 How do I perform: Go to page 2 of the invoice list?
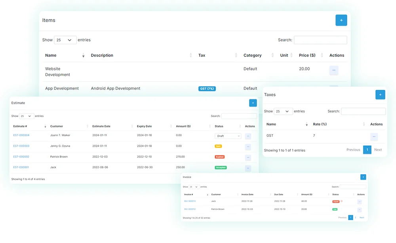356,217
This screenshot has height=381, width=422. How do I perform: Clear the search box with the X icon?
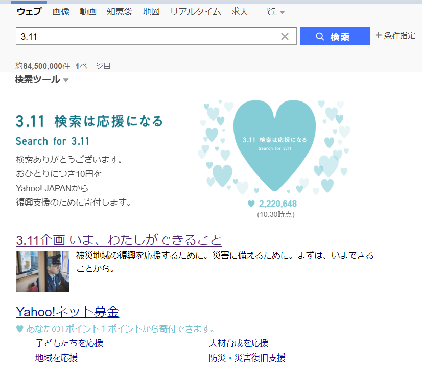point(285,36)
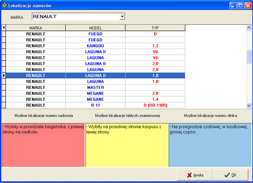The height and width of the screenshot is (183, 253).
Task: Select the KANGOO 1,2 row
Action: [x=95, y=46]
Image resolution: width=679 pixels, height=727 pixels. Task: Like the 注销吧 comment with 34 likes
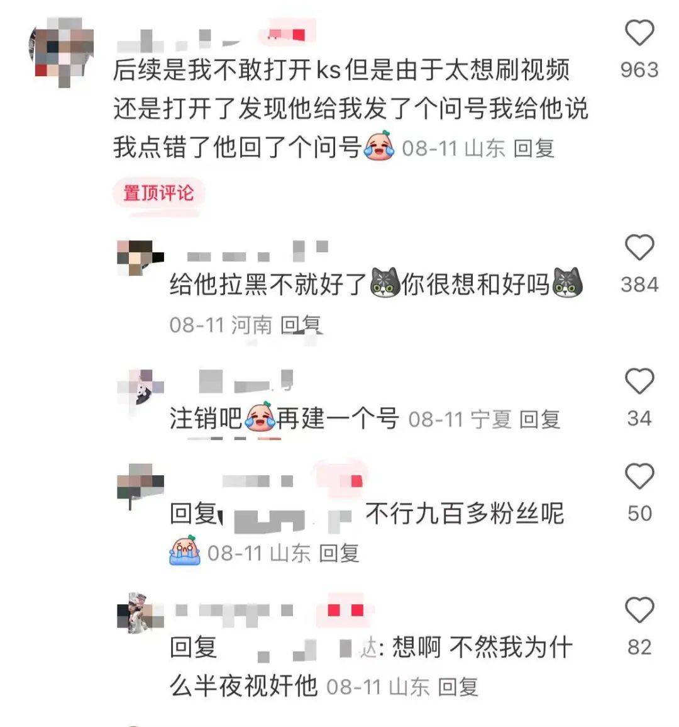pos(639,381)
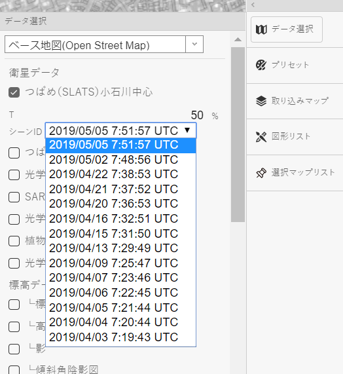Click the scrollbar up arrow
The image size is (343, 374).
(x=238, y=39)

__________

● Exercise details
Each line above should be written out again exactly, and no picture should appear in the copy.

● Solution for this exercise
 How do I perform: Go to page 2 of the invoice list?
356,217
This screenshot has height=381, width=422. How do I perform: Clear the search box with the X icon?
point(285,36)
The height and width of the screenshot is (183, 253).
Task: Select the KANGOO 1,2 row
Action: [x=95, y=46]
Image resolution: width=679 pixels, height=727 pixels. Task: Like the 注销吧 comment with 34 likes
pos(639,381)
Click the scrollbar up arrow
The image size is (343, 374).
(x=238, y=39)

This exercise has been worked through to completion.